- **TASK DETAILS**
Return every line of the material below that contains the word "arrow", copying each one in full.

- **RECORDS FOR THE EXERCISE**
"""

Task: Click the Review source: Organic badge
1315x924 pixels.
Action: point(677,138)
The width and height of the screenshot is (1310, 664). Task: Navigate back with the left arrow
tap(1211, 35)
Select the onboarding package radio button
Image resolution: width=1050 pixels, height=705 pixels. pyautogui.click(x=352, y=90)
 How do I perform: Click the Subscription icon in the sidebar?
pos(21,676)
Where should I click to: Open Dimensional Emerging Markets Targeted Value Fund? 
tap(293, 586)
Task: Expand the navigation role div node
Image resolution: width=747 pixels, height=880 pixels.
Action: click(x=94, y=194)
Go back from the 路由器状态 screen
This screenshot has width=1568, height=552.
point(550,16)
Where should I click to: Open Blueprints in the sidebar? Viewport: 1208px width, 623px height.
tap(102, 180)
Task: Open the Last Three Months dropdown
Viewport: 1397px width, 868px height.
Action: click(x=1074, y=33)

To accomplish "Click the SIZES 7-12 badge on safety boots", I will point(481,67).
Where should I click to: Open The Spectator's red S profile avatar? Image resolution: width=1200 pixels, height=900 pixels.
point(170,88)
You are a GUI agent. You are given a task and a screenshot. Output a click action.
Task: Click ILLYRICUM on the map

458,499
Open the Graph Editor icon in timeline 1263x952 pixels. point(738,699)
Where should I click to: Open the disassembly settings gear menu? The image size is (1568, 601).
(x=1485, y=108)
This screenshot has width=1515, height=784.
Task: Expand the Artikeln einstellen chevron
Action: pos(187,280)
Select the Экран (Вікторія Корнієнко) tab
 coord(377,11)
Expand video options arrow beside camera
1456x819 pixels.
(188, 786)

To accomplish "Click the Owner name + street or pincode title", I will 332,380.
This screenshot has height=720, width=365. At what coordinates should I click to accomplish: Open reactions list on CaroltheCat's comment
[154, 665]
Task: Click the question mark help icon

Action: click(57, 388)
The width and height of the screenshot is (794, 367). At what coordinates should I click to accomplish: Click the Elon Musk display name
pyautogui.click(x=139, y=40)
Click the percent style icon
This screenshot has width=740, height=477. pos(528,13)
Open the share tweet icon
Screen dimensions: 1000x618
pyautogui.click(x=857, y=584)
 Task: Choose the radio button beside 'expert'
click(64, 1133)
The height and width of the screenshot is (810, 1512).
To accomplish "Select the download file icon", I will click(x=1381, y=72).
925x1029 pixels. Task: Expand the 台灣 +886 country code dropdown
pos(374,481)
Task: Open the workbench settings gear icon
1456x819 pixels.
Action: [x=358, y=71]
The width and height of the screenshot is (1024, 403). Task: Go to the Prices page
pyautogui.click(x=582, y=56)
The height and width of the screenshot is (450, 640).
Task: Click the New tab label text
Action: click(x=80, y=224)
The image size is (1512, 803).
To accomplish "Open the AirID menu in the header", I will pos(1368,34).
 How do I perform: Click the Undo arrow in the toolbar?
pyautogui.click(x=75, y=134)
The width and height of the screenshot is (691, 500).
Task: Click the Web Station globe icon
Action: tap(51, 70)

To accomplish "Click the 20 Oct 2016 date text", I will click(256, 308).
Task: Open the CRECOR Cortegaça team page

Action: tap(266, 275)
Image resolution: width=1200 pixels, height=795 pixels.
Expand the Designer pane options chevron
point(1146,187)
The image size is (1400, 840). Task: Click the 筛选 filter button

"""

- **SOLVED EXERCISE**
The width and height of the screenshot is (1310, 664). Task: Navigate back with the left arrow
Expand video options arrow beside camera
 How do I perform: Click the Undo arrow in the toolbar?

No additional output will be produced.